User discretion is not a security boundary.
Seems like something where someone should be let go after their 2nd offense, if anyone ever gets that far.
@hypolite

I disagree. People click links. It's up to security to ensure that the impact is mitigated. If users had to fear for their jobs if they happened to click a link that security allowed into their inbox, you would run out of productive employees.

There are entire workflows that require the users to click links sent to them from the general public. If security is so poor that it allows malicious links to the user, how can the user be expected to pick up what the specialists missed?

@cR0w @Kinetix My company's phishing test emails are obvious, if only because there's a banner reading "This message was not sent to Spam based on your organization's settings.". Of course this banner also shows on top of innocuous emails and actual spam from recruiters and marketers.

Why can't people be held accountable for being maliciously stupid? People aren't allowed to do many stupid things, but would you blame the janitor for someone flinging poo on a wall after being explicitly told not to?

Thinking InfoSec people are going to catch everything is delusional, and normalizes nonsense like spying on all content in and out of the corporate network. (while ignoring that there's still handfuls of other ways to yank data from the company).

@hypolite

@Kinetix @cR0w What if your job actually involved clicking on links in emails? How well are you paid to spend enough time to discriminate between the legitimate links and the malicious ones?
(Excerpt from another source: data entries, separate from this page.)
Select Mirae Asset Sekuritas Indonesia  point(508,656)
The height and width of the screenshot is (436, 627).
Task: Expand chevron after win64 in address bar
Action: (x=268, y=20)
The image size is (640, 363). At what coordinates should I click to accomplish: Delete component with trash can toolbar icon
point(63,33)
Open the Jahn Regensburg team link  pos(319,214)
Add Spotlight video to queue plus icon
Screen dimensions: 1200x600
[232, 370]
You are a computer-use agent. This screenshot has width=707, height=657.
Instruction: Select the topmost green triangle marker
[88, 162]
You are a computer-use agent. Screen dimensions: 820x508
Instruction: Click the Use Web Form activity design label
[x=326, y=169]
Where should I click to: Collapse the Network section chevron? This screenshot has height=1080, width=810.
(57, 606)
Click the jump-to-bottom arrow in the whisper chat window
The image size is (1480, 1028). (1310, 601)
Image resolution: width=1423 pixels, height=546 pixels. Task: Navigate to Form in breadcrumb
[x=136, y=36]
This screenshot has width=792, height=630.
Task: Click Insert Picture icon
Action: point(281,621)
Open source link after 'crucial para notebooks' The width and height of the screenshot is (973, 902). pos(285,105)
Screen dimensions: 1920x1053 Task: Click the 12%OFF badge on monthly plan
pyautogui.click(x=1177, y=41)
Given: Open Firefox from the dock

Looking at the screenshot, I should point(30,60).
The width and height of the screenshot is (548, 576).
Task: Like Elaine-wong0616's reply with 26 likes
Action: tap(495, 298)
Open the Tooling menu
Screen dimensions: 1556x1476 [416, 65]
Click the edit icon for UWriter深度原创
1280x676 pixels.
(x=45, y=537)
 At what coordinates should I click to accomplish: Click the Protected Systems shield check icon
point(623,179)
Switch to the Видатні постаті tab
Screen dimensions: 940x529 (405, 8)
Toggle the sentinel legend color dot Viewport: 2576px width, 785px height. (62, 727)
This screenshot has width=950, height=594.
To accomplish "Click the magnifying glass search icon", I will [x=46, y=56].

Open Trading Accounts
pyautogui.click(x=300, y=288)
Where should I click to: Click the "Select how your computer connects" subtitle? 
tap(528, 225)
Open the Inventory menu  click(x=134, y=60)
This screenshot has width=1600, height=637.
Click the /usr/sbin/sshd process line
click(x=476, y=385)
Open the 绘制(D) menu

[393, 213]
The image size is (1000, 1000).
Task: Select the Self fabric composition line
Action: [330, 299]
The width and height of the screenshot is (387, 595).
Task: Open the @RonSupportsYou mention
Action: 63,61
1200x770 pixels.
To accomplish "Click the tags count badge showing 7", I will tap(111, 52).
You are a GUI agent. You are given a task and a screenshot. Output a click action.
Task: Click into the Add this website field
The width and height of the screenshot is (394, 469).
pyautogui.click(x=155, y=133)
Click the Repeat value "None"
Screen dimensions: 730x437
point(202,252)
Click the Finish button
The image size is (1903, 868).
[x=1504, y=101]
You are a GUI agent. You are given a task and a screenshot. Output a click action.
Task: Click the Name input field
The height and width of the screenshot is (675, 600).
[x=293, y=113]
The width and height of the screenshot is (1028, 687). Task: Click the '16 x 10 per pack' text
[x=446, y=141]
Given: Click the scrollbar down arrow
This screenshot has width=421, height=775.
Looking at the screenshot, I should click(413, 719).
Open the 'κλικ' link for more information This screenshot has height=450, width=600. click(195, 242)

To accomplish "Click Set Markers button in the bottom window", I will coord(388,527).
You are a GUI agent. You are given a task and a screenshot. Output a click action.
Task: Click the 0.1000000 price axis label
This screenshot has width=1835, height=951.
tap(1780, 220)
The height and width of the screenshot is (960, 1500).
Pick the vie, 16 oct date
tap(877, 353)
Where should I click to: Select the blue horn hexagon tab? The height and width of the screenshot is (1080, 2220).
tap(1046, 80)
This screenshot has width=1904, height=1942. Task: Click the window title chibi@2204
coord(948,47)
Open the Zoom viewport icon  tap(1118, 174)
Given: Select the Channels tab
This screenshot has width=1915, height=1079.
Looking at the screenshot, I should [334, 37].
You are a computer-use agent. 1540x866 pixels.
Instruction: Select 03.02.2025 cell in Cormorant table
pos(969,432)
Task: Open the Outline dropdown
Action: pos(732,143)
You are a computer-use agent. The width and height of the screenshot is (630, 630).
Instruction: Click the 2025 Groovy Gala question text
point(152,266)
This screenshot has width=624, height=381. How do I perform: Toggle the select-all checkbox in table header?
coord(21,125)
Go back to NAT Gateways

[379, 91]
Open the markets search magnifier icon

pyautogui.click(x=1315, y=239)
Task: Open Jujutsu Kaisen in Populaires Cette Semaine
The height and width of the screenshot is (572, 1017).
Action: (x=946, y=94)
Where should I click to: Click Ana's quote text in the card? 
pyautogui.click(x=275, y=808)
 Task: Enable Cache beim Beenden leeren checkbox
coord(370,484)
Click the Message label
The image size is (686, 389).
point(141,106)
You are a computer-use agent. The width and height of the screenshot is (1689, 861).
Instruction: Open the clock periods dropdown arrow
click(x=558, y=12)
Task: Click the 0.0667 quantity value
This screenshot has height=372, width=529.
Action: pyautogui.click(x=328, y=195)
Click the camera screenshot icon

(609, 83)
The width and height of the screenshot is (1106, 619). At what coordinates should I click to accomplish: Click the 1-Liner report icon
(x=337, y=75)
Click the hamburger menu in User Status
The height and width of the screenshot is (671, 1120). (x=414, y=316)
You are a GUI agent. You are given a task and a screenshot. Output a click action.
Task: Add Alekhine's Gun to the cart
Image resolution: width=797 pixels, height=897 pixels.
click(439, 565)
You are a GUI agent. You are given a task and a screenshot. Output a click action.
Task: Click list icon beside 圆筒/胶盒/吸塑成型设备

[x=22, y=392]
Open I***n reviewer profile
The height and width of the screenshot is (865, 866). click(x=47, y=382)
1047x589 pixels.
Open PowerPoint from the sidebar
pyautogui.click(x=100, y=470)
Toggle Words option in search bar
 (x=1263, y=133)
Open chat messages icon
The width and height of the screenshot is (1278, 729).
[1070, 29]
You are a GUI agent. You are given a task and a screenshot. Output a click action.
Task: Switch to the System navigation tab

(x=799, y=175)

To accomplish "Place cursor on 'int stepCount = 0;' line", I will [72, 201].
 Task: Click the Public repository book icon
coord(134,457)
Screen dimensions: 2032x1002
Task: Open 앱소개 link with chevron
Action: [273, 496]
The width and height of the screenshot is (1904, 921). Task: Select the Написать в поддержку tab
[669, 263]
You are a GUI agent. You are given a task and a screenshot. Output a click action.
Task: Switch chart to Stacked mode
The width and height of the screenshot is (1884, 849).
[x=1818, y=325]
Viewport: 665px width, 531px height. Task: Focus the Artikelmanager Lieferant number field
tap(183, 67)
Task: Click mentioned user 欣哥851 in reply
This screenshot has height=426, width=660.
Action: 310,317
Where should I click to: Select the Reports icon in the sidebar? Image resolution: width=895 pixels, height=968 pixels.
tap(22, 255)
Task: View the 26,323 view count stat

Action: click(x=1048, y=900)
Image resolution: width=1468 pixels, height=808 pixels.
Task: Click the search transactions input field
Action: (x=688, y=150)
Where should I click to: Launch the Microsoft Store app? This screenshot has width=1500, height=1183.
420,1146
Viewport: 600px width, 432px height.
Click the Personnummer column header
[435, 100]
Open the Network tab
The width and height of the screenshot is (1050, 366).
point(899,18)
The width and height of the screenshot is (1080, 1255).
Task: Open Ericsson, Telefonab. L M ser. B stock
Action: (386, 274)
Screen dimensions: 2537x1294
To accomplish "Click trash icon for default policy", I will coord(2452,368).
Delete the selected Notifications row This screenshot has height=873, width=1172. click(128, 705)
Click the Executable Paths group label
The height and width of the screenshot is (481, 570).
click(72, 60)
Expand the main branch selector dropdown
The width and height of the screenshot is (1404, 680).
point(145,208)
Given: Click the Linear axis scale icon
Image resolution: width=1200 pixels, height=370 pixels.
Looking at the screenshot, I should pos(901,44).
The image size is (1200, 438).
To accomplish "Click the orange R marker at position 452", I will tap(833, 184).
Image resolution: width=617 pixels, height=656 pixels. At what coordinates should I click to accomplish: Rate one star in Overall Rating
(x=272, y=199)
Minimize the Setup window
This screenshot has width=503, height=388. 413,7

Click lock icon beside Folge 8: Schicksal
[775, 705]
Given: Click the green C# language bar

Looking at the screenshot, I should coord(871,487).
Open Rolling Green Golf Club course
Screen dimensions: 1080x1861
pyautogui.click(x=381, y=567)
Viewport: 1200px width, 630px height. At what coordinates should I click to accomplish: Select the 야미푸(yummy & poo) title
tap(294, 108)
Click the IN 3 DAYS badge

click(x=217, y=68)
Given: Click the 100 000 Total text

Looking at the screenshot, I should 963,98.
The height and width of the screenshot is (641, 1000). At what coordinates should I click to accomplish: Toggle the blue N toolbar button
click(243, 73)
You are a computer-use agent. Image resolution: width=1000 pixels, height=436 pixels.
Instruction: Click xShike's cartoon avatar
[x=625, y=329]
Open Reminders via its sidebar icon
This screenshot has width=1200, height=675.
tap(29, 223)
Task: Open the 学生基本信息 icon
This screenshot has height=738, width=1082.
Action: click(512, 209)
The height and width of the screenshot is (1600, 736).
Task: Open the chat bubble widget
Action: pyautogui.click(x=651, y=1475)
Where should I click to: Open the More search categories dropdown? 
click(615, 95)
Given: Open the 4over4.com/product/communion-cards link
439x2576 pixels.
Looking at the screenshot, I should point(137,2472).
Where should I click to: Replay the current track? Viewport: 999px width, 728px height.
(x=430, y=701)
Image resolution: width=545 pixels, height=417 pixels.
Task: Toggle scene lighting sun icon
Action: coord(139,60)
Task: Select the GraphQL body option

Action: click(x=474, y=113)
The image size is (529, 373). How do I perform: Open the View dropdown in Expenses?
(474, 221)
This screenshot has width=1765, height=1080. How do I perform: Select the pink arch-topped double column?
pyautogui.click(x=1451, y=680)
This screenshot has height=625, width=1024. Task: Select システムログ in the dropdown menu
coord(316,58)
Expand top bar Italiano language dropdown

I would be curious to know what kind of job has 'indiscriminate link clicking' as part of it's role, but if I had to have someone in such a position and I couldn't trust them to actually read emails that say "Do not click this link" (and am I setting them up for failure anyway with poor incentivization?), then they're going to be off on an isolated network with access to sweet nothing.

Would you hang on to a millwright who kept cutting off limbs because they just couldn't pay attention to what they're doing? I mean, this discussion revolves around someone clicking a link in an email that specifically says to not click the link.
@cR0w

@cR0w
@Kinetix @cR0w In my experience, almost all non-engineering desk jobs. Sales, marketing, project management, administration, etc... all rely on sending attachments or links by email for their regular job duties, including sensitive material. And the fluff text around the links/attachment is rarely relevant.